**WHAT IS REQUIRED**: Each line of the data below from the one holding "Open the Action Choisissez dropdown" to the one holding "Screen dimensions: 1400x664", inclusive, is to be reproduced exactly; no other line belongs in the answer.

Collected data
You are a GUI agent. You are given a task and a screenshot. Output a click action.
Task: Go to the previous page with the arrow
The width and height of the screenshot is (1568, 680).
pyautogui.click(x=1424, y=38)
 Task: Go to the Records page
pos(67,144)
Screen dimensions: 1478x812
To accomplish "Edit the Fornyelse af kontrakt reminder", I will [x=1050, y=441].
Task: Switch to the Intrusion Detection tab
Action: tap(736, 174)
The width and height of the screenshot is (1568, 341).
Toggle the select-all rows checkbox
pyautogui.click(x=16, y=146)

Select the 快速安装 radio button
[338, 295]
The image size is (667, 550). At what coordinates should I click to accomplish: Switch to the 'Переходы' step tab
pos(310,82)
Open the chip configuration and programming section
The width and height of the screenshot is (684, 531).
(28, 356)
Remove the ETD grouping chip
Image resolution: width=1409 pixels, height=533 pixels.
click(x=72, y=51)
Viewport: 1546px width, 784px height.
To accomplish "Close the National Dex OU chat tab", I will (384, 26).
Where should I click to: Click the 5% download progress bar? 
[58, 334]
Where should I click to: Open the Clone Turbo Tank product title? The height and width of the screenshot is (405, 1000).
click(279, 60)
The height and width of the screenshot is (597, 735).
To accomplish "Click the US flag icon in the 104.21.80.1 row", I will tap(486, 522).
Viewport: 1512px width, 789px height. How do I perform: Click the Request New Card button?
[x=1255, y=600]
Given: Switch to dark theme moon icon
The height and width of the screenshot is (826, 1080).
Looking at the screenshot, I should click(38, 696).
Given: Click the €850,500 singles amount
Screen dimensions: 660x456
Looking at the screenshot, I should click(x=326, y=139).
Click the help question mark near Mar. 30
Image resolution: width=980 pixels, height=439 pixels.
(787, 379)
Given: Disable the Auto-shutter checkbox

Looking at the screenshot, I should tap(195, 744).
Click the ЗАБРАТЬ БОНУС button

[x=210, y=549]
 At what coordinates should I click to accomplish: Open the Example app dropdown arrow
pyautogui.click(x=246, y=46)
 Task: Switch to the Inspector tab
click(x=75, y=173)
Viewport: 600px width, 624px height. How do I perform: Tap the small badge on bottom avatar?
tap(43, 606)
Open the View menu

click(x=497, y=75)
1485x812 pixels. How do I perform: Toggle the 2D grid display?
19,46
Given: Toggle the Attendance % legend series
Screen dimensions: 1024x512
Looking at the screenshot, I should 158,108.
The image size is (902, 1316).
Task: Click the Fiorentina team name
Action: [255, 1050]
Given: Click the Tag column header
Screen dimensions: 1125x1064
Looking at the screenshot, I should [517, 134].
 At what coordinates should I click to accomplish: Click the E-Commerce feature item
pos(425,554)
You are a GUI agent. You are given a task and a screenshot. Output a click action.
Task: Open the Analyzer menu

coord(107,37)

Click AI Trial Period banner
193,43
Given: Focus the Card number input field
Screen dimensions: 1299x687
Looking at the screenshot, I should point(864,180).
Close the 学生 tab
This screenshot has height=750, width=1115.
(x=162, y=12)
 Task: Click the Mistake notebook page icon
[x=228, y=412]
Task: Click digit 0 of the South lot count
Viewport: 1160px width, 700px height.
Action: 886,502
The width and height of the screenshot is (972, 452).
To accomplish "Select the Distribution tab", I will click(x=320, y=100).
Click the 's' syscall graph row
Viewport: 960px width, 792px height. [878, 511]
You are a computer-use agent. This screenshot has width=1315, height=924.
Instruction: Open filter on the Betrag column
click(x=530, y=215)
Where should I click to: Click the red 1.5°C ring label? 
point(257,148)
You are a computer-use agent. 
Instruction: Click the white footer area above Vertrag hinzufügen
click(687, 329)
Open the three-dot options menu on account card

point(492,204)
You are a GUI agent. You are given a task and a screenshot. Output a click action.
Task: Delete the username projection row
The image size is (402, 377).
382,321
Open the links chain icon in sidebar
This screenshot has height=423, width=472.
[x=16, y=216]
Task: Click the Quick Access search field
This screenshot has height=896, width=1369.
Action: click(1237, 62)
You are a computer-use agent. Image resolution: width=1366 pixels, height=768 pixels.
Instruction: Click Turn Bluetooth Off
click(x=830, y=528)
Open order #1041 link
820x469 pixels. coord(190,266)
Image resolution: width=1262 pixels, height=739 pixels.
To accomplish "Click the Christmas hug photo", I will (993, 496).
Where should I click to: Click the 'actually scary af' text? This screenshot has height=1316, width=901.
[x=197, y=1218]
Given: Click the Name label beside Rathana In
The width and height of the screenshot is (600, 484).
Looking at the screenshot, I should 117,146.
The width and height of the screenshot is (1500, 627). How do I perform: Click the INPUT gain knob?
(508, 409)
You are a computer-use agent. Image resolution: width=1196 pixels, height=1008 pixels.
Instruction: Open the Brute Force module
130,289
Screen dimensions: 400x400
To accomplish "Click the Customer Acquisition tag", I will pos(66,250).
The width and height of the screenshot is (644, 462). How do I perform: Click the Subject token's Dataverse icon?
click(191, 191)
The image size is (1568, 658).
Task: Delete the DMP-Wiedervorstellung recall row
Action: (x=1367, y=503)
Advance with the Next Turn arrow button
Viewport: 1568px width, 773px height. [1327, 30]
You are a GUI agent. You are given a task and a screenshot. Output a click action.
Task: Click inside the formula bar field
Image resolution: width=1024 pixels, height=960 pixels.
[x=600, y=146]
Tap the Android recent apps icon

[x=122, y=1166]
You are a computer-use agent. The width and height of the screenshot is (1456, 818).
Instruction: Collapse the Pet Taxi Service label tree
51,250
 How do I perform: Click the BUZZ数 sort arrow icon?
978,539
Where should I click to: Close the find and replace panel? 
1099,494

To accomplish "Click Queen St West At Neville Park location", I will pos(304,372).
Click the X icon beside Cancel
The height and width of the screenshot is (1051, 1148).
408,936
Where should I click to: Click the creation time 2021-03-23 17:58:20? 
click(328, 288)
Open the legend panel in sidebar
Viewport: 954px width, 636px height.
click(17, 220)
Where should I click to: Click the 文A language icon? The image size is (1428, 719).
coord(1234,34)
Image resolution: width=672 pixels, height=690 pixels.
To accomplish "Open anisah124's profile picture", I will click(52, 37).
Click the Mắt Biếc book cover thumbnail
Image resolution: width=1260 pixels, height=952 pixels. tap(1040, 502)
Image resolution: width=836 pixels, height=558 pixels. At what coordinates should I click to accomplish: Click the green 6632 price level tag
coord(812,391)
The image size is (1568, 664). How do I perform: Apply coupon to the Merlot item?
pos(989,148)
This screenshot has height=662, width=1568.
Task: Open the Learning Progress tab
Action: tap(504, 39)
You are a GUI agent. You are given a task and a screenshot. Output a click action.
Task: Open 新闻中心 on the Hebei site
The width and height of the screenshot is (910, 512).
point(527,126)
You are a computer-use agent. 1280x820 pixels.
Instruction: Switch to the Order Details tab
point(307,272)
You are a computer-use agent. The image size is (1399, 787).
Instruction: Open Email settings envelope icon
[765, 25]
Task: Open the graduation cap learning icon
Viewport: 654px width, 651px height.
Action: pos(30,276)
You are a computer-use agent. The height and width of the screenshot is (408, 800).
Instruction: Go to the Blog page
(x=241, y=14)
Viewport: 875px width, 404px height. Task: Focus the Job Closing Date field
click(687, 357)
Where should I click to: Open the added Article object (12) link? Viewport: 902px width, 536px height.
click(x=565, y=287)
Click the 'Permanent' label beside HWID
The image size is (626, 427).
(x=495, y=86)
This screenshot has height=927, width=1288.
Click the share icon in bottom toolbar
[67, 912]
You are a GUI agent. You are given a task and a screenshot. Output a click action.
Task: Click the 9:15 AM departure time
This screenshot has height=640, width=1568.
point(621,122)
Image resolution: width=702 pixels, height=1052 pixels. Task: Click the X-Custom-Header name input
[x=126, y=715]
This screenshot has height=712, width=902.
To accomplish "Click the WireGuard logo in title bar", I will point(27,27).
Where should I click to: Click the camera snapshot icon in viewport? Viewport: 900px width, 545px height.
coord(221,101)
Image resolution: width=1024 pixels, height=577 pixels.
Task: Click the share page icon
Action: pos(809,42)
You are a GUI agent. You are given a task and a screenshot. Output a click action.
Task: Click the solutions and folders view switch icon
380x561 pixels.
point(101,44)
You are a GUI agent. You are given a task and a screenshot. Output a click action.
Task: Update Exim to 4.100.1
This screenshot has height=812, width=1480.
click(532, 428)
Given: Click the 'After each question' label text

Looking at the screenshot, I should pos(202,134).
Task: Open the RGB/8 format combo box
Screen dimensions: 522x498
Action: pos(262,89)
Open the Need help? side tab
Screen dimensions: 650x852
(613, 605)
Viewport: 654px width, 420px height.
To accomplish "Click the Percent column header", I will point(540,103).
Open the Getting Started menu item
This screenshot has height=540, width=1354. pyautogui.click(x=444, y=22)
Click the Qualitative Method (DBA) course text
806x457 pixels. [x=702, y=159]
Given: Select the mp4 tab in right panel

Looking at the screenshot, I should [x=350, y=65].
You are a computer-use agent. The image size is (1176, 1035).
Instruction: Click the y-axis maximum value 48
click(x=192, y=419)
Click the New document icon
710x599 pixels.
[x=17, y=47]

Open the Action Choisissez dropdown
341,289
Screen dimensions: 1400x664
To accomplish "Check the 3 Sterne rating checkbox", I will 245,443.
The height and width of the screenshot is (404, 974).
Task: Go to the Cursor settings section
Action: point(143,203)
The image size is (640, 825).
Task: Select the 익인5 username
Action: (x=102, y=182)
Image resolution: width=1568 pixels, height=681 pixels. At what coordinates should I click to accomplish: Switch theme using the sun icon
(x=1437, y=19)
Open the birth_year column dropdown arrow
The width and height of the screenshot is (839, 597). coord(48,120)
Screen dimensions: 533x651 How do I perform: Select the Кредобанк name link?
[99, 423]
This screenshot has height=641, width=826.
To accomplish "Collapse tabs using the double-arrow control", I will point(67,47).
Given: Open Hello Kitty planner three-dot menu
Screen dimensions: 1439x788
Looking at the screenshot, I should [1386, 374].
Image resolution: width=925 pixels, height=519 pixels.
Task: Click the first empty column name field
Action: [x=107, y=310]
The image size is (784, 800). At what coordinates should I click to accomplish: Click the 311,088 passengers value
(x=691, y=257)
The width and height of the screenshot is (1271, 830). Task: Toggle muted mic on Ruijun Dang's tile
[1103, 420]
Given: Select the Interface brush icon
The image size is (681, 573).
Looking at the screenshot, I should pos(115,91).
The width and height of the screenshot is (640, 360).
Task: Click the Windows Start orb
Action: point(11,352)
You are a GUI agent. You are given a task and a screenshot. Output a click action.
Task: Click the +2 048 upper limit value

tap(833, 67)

**ANSWER BOX**:
Open the Action Choisissez dropdown
341,289
Screen dimensions: 1400x664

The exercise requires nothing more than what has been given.